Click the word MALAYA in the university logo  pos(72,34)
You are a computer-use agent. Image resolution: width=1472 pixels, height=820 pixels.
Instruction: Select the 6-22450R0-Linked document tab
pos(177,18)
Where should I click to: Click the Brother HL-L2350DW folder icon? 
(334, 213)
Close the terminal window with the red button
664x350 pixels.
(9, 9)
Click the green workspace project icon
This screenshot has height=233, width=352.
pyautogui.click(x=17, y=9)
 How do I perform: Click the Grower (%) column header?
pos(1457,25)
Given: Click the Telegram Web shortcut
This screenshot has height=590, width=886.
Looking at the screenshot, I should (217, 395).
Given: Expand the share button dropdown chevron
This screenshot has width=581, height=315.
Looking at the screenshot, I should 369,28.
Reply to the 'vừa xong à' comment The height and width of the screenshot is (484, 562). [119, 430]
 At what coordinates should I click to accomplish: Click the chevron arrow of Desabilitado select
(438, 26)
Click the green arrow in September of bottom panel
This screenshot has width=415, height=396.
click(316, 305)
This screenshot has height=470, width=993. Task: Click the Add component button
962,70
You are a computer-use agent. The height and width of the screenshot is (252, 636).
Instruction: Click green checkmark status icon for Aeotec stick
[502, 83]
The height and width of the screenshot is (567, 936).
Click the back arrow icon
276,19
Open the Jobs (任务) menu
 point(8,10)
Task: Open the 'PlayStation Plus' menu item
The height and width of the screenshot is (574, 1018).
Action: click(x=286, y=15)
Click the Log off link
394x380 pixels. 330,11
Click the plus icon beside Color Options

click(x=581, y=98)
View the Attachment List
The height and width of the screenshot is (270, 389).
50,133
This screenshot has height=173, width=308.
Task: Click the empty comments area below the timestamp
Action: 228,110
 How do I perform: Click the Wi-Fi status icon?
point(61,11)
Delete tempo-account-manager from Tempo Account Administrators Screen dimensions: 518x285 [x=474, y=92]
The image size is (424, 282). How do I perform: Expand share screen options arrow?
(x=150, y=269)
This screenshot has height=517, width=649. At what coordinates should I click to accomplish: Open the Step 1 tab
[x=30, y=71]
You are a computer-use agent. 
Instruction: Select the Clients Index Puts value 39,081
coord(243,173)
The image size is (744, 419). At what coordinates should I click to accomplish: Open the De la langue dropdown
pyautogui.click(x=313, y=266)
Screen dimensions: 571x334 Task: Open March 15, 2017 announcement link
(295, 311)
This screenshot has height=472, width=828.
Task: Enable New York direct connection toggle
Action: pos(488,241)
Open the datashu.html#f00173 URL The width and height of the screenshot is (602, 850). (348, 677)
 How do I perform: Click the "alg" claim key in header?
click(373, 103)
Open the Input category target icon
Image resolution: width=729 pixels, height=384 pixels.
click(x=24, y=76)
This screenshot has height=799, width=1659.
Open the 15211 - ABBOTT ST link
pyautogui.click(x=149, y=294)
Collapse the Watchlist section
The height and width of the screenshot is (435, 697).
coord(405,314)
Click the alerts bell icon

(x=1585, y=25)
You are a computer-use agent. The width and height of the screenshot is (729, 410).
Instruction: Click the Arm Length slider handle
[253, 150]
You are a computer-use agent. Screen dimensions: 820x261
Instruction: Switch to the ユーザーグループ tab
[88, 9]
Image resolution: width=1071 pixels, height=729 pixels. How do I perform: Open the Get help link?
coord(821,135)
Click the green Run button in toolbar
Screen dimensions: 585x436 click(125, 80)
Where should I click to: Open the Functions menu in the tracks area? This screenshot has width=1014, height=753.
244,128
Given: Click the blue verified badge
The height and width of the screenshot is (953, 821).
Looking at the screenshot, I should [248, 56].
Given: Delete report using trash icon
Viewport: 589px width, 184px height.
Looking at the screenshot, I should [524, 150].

------

WORK TO BE COMPLETED -
Above are the entries; copy every line among them that contains the word "Delete".

PROBLEM SOLUTION -
Delete tempo-account-manager from Tempo Account Administrators Screen dimensions: 518x285 [x=474, y=92]
Given: Delete report using trash icon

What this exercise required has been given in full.